*** DATASET CONTENT Section Begins ***

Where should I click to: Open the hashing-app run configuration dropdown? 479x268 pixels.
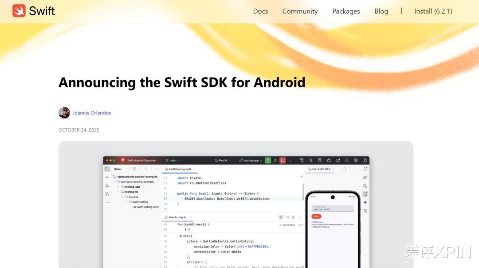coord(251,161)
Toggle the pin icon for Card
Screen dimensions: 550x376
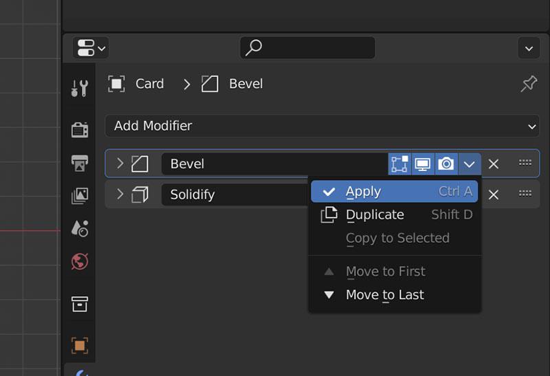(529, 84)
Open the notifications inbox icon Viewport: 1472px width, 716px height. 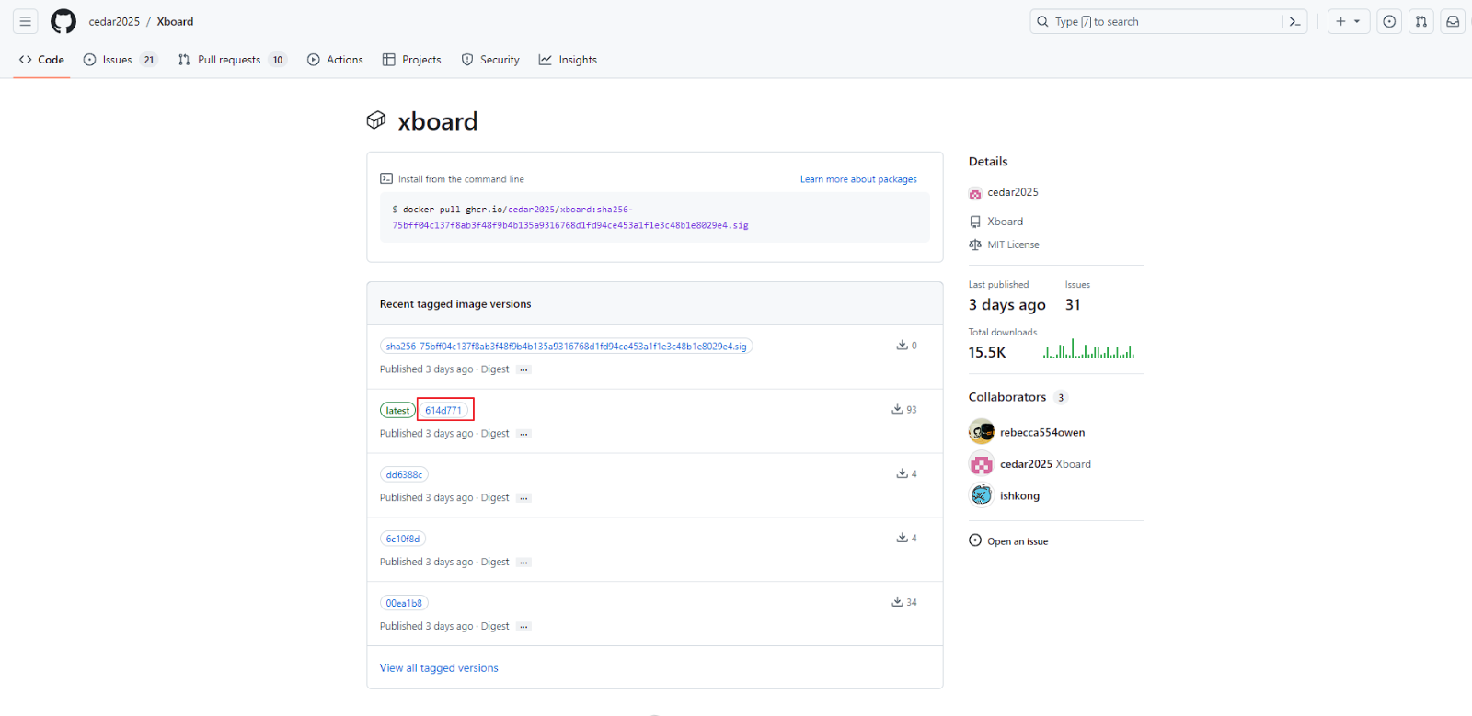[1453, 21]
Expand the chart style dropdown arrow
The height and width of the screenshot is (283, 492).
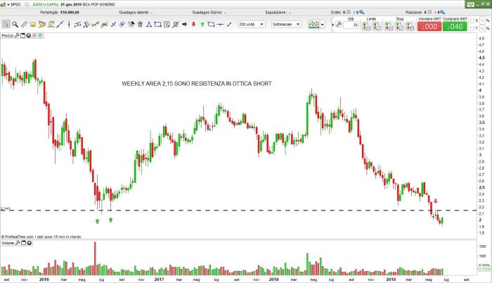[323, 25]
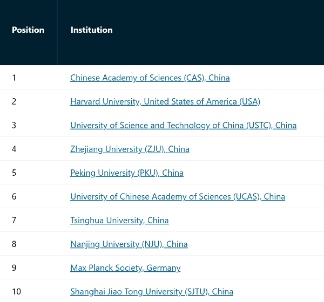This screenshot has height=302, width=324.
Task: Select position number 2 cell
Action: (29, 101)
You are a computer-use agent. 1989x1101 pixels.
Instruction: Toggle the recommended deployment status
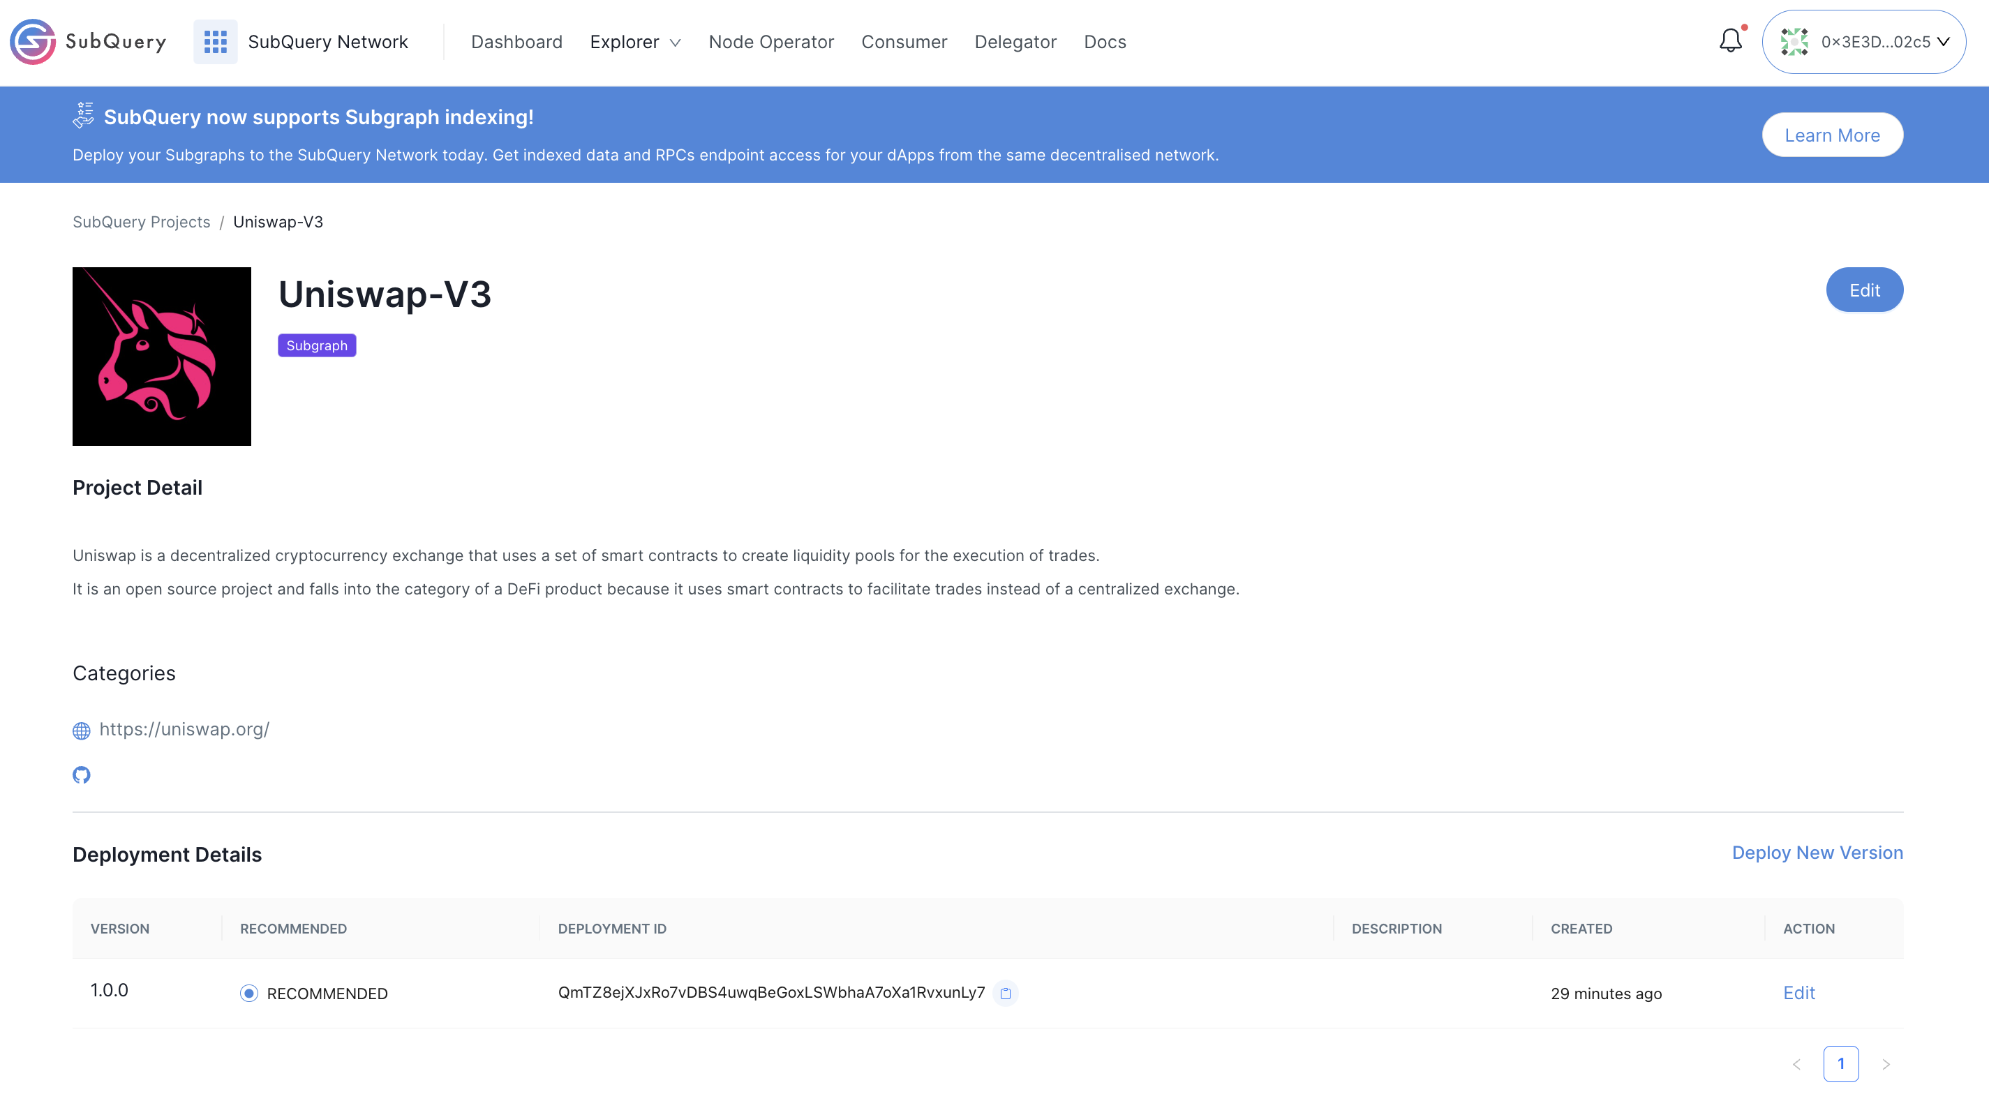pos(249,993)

*** DATASET CONTENT Section Ends ***

● REQUIRED WORK
Above are the records. Copy exactly, and only, the lines from the line containing "Instruction: Toggle the" through the last one, omitting any pictures.

● SOLUTION TO THIS PROBLEM
Instruction: Toggle the recommended deployment status
pos(249,993)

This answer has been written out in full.